In my mini-series about the meta-model you could read about what we call a “Mind Read” in the NLP community, which is when we assume to know what someone else is thinking or the reason behind a behaviour, based on our own experiences. If you think about it that takes a fair bit of speculation. You can read more about this in the fourth part of the Series “It sure looks like Holmes”.
That being said, as an NLP Coach and Trainer I use non-verbal clues to calibrate the people I communicate with.
The non-verbal communication can easily be summed up by Albert Mehrabian´s 7% – 38% – 55% rule from the 1960´s. Still it is important to take this as a metaphor for non-verbal communications as the numbers have not been proven to be absolute and they were defined within the parameters of the experiments conducted by Mehrabian.
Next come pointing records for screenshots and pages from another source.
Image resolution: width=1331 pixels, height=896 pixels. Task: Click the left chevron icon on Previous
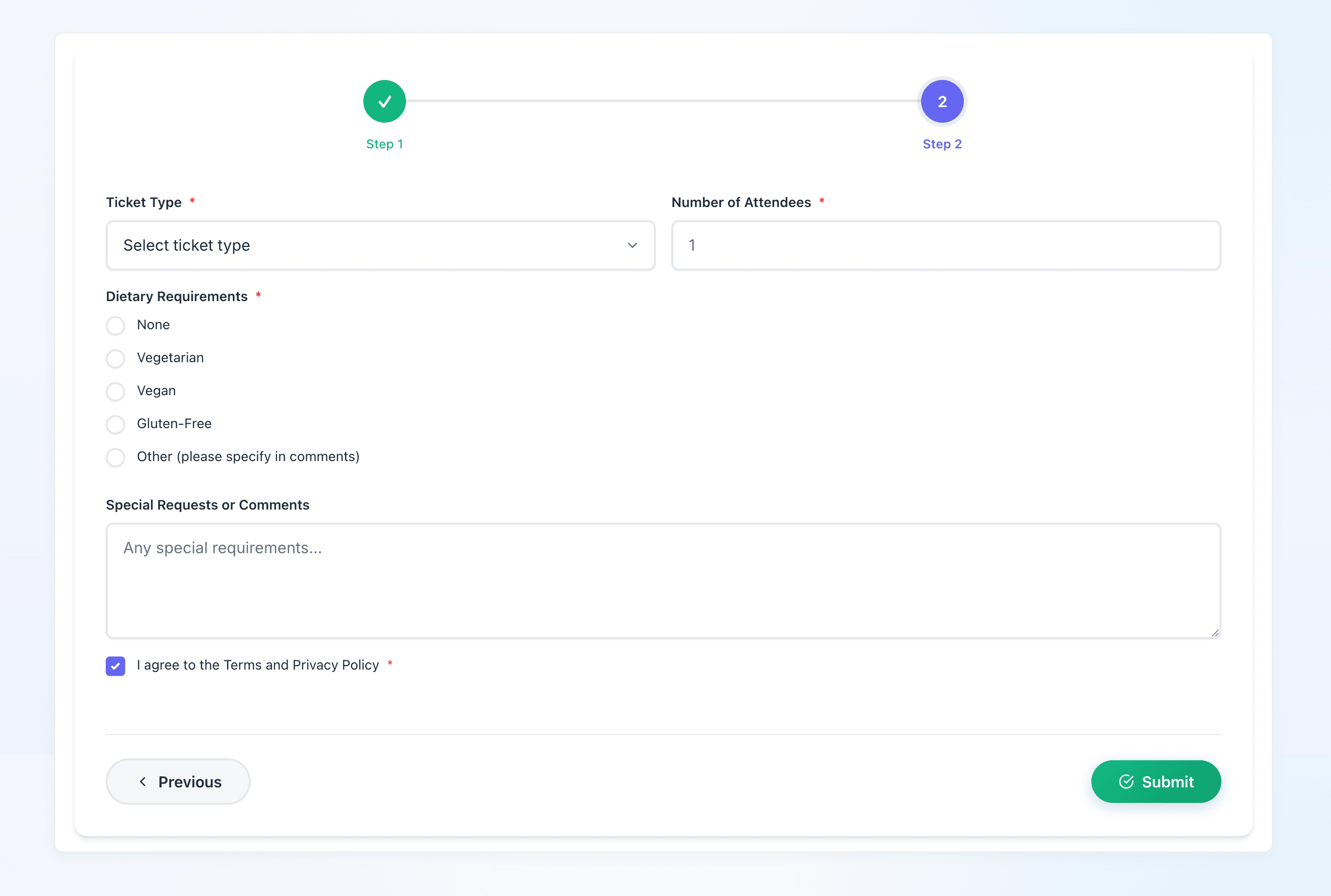[143, 781]
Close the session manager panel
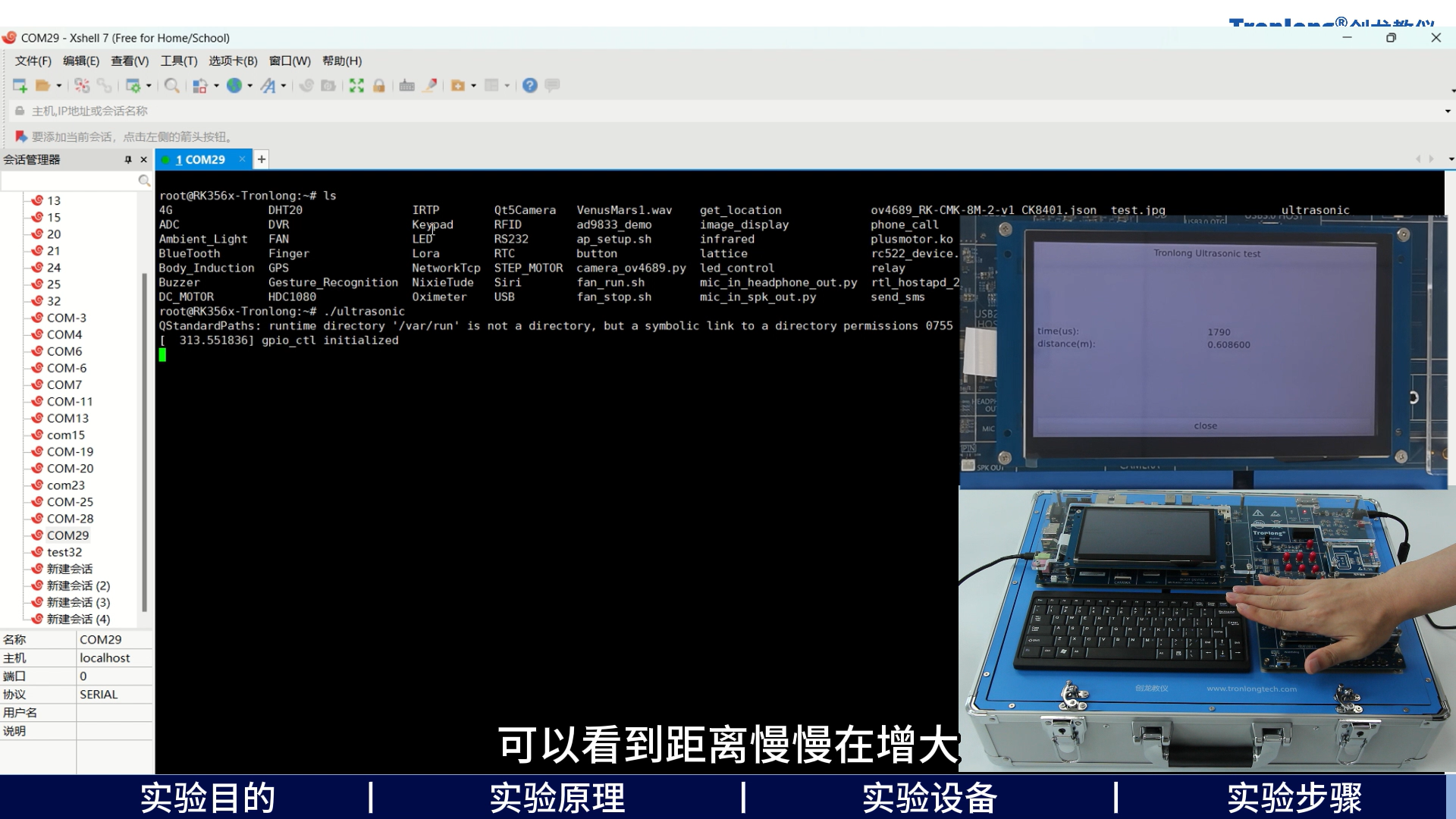This screenshot has height=819, width=1456. (x=143, y=159)
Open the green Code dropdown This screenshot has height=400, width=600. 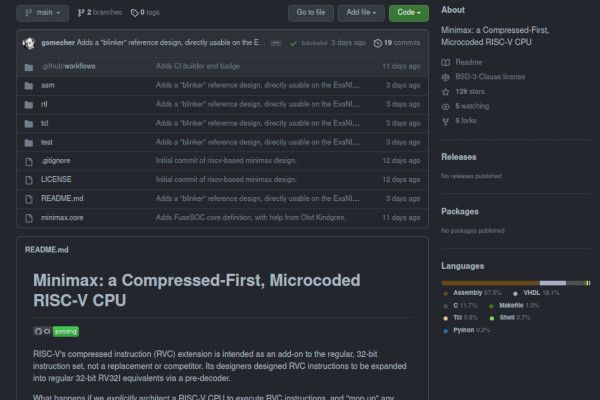tap(408, 13)
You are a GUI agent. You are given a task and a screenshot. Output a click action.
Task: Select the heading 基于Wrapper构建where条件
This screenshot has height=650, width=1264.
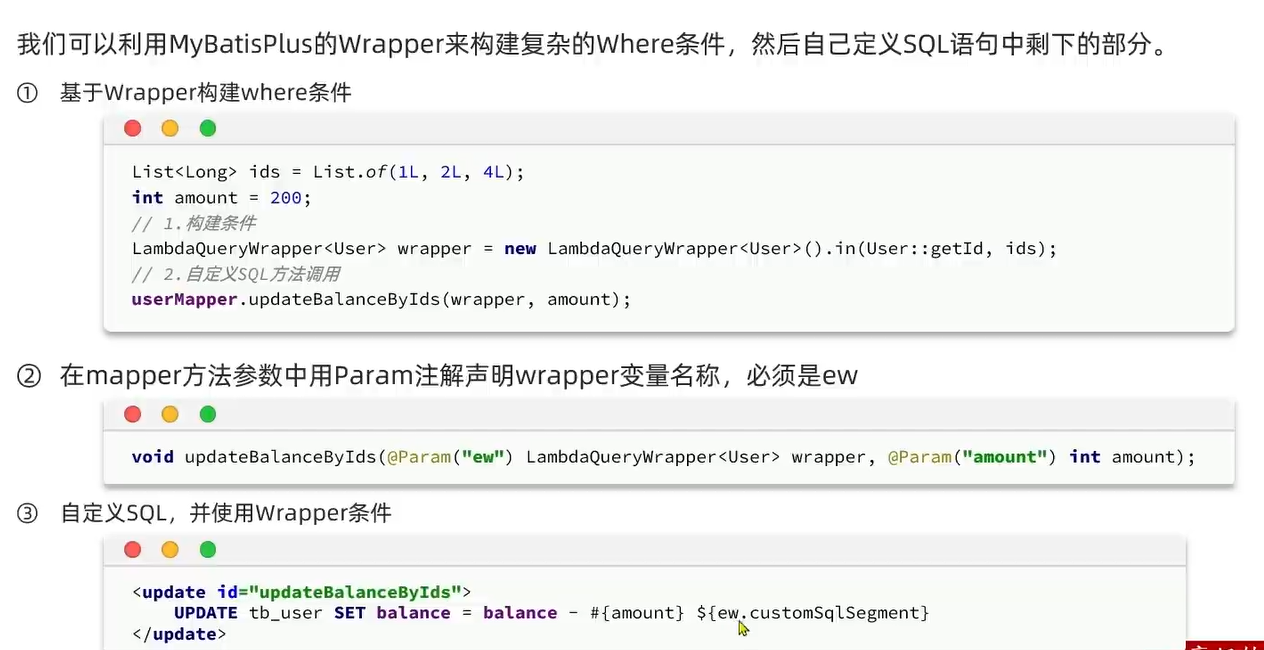click(x=205, y=92)
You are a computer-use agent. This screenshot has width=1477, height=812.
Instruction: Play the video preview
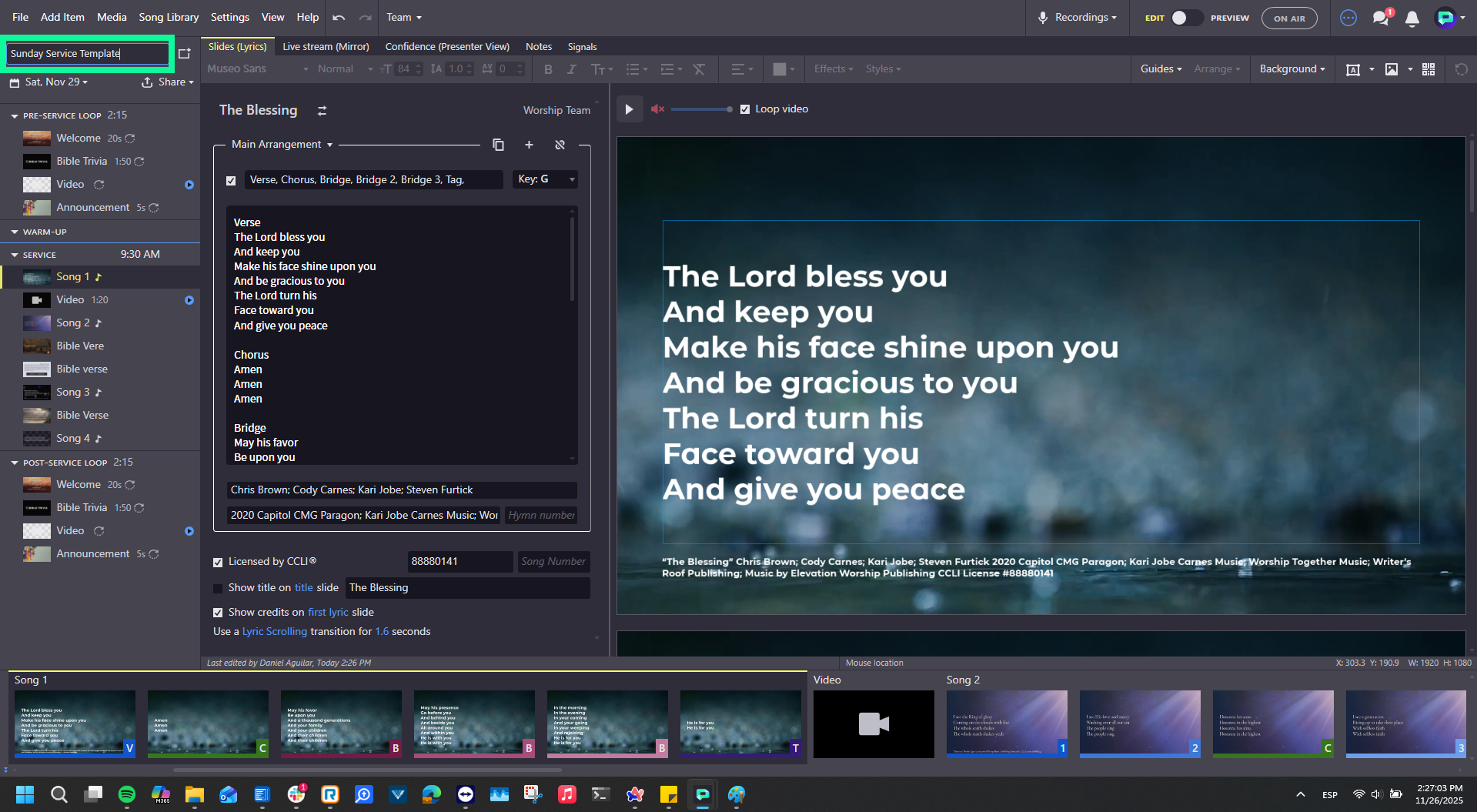[629, 109]
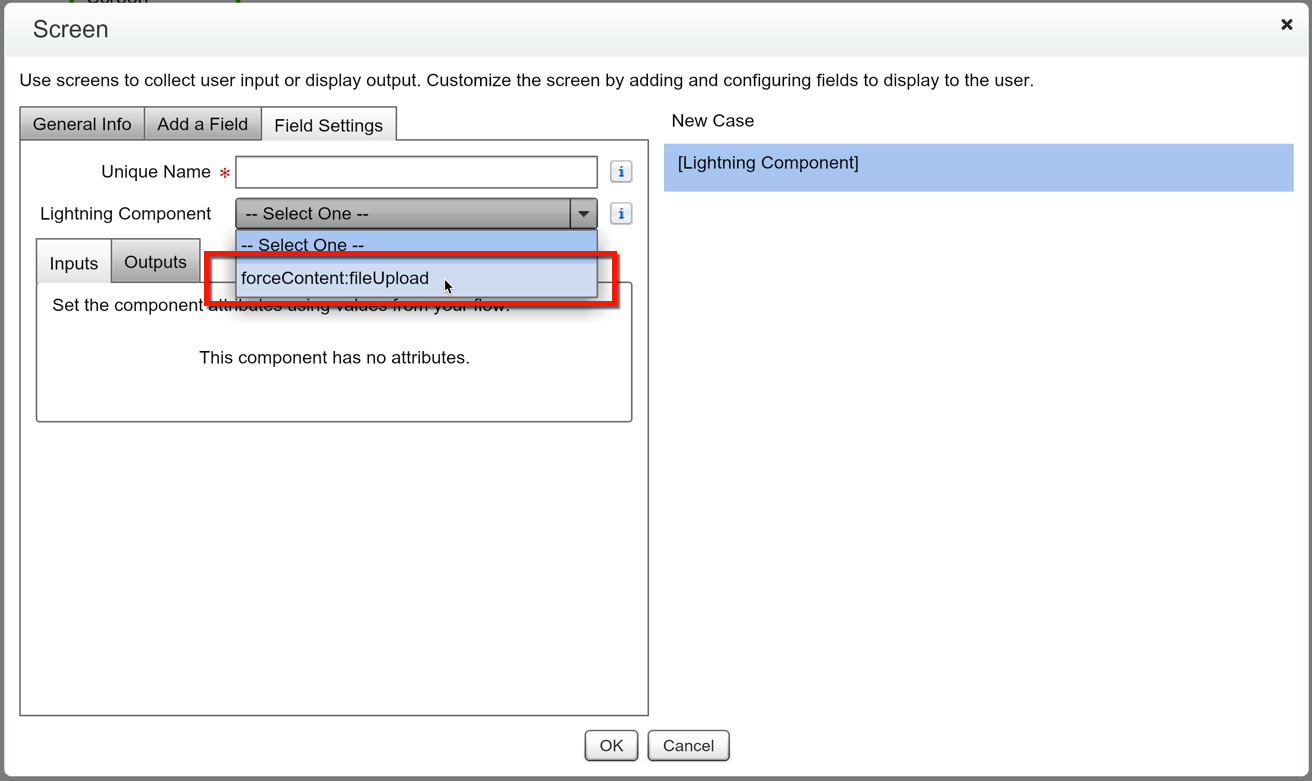Click the dropdown arrow on Lightning Component
This screenshot has height=781, width=1312.
(x=583, y=213)
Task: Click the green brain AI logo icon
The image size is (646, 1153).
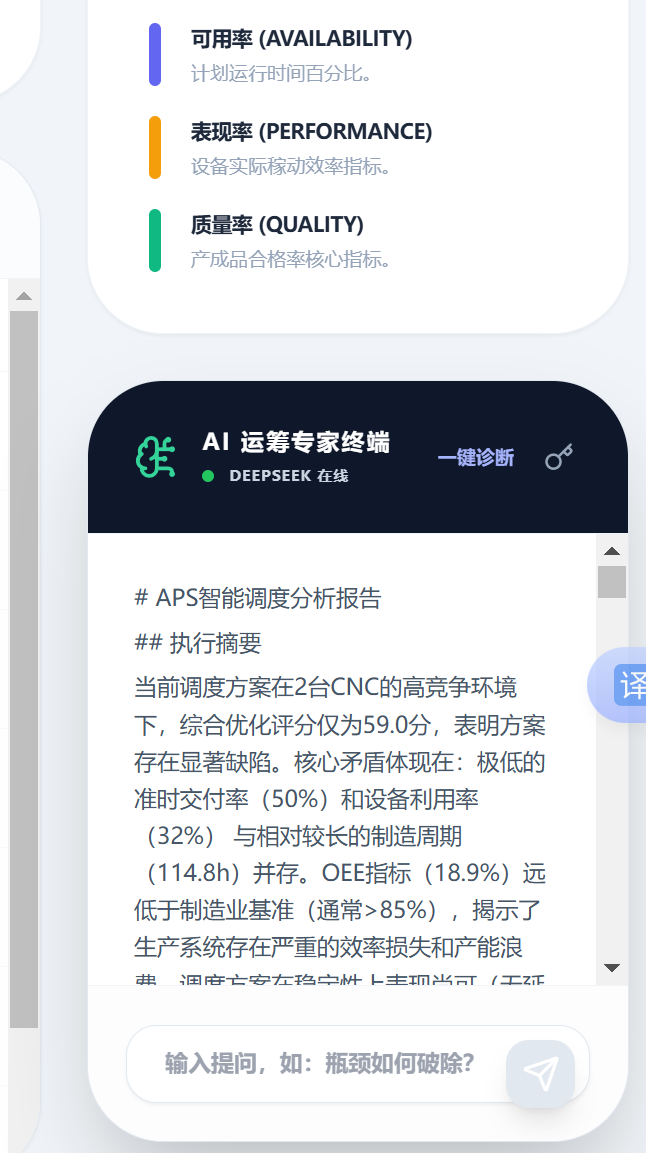Action: point(156,457)
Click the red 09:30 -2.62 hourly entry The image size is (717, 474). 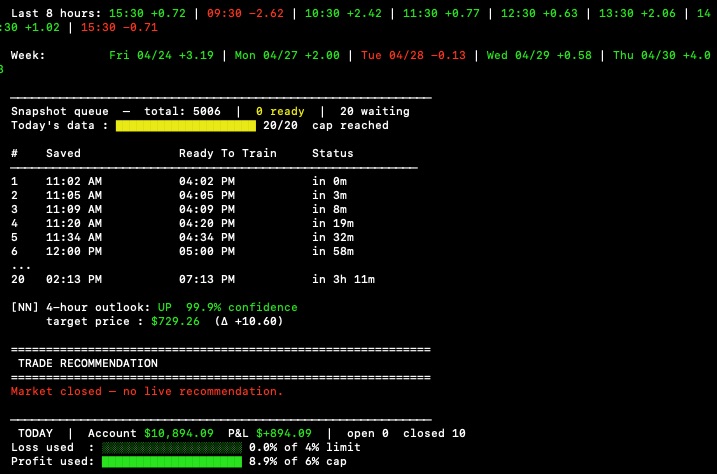(245, 13)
We can use them as guides or examples of just how little of the communication between humans is based on the words we use alone, which according to Mehrabian’s experiments only accounts for 7% of the message. The tone of the voice, volume, speed and rhythm accounts for 38% and our physiology for 55%, that is our facial expression, our skin, posture, muscle tension etc. Which may be surprising to many.
Just imagine how much of the message is lost when we text and email, where we do not even have the voice to guide us as we do on the telephone.
Calibration, also called the mother of all Coaching skills is when we take all of this information into account when we are talking to someone or even a group of people.
Is there congruency between what a person´s words are saying or does the non-verbal cues tells us something different? If so, we ask more questions until we get that congruency.
Do you know the state of the people close to you without hearing what they say, can you hear it in their hello as they walk through the door, what kind of day they have had? Well, NLP Coaches have been trained to do this with people they have just met and you can play with it to.
You can notice the tone of voice, the speed, or the breathing patterns and the pauses. You can look for colour change in their skin, or tension in the muscles in their face. You can observe their posture or their gestures.
I hope you are as happy as you would like to be and remember it is free to be kind.